Northwestern Medicine scientists have discovered a novel signaling pathway that promotes healing after a heart attack. The study, published in Cell Metabolism, demonstrates for the first time that the metabolism of dead heart cells by macrophages reprograms the immune cells to launch an anti-inflammatory response and stimulate tissue repair.
“Targeting this pathway may have therapeutic benefit for a broad range of acute and chronic disorders — not only heart attacks — by enhancing the active resolution of inflammation,” said principal investigator Edward Thorp, PhD, associate professor of Pathology and a member of the Feinberg Cardiovascular and Renal Research Institute (FCVRI).
Shuang Zhang, PhD, who recently graduated from Feinberg’s Driskill Graduate Program in Life Sciences (DGP), was the first author.
The Thorp Laboratory studies how immune cells regulate wound healing, in particular after myocardial infarction, or heart attack. After a patient has experienced a heart attack, immune cells are essential for removing dead or dying heart cells. If the cells aren’t cleared efficiently, they can lead to prolonged inflammation and cause further damage to the heart.
There are currently few effective treatments to enhance the healing process after a heart attack, and many patients go on to develop heart failure as a result of the damage.
The Thorp Laboratory has published extensively on efferocytosis — the process by which immune cells called macrophages engulf and ingest dying cells — and its critical role in turning on inflammation resolution after heart attack. But the intracellular mechanisms of the process remained unclear.
In the new research, the scientists discovered that when macrophages swallow dead heart cells during efferocytosis, the macrophages fill with metabolites that reprogram the cell to initiate an anti-inflammatory response and promote repair of the heart.
“Our findings elucidate a novel process by which dead tissue metabolites are recycled to fuel wound healing,” Thorp explained. “It extends the meaning of ‘you are what you eat’ to the cellular level.”
In an experimental model, the scientists further demonstrated that when mitochondria — an organelle which regulates metabolism — are defective, healing after cardiac injury is impaired.
The findings suggest a novel role for immune cell metabolism beyond the production of energy.
“The idea that mitochondria, or overall metabolism, can act as a dictator of the cell and control macrophage function — that’s very novel,” Zhang said.
The Thorp Laboratory is continuing to investigate metabolic control of human immune cell function in further studies of cardiac injury and organ transplantation. Zhang is beginning a post-doctoral fellowship at Harvard Medical School, where she will continue her study of immune cells.

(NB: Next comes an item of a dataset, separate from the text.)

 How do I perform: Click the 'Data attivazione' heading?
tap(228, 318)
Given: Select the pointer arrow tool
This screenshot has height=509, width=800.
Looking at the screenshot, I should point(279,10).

Other co-authors of the study include Navdeep Chandel, PhD, the David W. Cugell, MD, Professor of Medicine in the Division of Pulmonary and Critical Care and Cell and Molecular Biology; David Gius, MD, PhD, professor of Radiation Oncology and Pharmacology; Paul Schumacker, PhD, professor of Pediatrics in the Division of Neonatology, of Medicine in the Division of Pulmonary and Critical Care, and of Cell and Molecular Biology; Issam Ben-Sahra, PhD, assistant professor of Biochemistry and Molecular Genetics; Matthew DeBerge, PhD, research assistant professor of Pathology; Matthew Schipma, PhD, research assistant professor of Biochemistry and Molecular Genetics; Samuel Weinberg, a MD/PhD student in the Medical Scientist Training Program; and collaborators at Washington University in St. Louis and INSERM in France.
Thorp, Chandel, Gius, Schumacker and Ben-Sahra are also members of the Robert H. Lurie Comprehensive Cancer Center of Northwestern University
The study was supported by the National Heart, Lung, and Blood Institute F32HL127958, HL122309 and HL139812, Chicago Biomedical Consortium, American Heart Association predoctoral fellowship, Northwestern University presidential fellowship, and Sidney Bess Memorial Fund.